Another limitation of the current study is that we only considered the agonist LGS and SOL muscles to predict the ankle joint net PF moment, and the effects of the MGS and TA muscles were not considered. Although in the experiments we collected the sEMG signals from LGS, MGS, SOL, and TA muscles, ultrasound imaging data was collected from the LGS and SOL muscles only. Therefore, the fusion results were only based on these two muscles. The main reasons that we did not consider the effects from the MGS and TA muscles are (1) existing evidence suggests that sEMG signals from LGS and MGS are comparable [62], and similar results in the current study also can be seen in the Additional file 1: Fig. S19; (2) during the walking stance phase, plantarflexor muscles (LGS and SOL) are the dominant muscles that generate the net ankle joint moment.

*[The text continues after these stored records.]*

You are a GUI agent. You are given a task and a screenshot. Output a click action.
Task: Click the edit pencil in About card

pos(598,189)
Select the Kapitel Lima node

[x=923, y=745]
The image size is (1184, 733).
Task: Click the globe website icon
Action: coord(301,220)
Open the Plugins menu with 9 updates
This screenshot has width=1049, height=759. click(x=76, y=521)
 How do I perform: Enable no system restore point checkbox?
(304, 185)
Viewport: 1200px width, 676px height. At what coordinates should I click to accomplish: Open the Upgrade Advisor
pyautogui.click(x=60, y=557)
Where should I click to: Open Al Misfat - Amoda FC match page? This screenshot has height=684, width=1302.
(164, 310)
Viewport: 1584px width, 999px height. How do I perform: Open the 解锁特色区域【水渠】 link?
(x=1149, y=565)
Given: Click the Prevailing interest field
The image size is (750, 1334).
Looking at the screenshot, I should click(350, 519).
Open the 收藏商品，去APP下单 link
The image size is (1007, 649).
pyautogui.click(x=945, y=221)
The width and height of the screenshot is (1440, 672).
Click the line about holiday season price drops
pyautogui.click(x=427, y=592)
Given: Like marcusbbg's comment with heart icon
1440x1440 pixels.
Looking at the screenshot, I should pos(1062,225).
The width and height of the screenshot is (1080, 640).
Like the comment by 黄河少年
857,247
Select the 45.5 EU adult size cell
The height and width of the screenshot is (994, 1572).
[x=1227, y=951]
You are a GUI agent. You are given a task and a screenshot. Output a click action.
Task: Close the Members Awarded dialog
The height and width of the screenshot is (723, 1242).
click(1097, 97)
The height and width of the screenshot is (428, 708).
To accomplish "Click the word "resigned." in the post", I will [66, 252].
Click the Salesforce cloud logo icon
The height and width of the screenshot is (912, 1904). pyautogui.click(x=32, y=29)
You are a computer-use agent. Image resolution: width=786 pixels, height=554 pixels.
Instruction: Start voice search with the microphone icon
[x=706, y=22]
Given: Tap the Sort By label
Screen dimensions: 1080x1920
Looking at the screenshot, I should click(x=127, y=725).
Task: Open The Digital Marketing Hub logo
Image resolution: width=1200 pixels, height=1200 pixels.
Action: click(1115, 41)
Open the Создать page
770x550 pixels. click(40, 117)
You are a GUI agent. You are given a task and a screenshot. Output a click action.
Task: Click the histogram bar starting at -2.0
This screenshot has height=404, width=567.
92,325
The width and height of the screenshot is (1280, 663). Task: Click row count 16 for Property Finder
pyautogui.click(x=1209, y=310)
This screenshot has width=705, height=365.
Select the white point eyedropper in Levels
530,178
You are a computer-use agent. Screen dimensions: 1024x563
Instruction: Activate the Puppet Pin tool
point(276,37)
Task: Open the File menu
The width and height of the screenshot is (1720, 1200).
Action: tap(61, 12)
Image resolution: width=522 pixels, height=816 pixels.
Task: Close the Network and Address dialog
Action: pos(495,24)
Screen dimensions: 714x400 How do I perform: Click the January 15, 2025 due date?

Results of the processed sEMG signals showed that the activation of the TA muscle are relatively small during the walking stance phase compared to the plantarflexor muscles, as can be observed in the Additional file 1: Fig. S19. However, even though the TA muscle activation is low during the walking stance phase, the effect from the passive contraction from this antagonist muscle needs to be further investigated in future work.

Conclusion

This paper investigated the feasibility of an sEMG-US imaging-driven HNM to predict net ankle joint PF moment during the stance phase across multiple walking speeds. The results showed that on average, the net PF moment prediction RMSE, normalized to peak net PF moment/body mass, was significantly reduced when using the sEMG-US imaging-driven HNM, compared to sEMG-driven and US imaging-driven HNMs. The results also showed that the calibrated HNMs with the inter-speed mode were more robust for net PF moment prediction at different speed scenarios than HNMs with single-speed modes. The improved net ankle joint PF moment prediction during the dynamic walking tasks at different speeds could potentially lead to improved volitional control of assistive devices with more advanced and intelligent algorithms.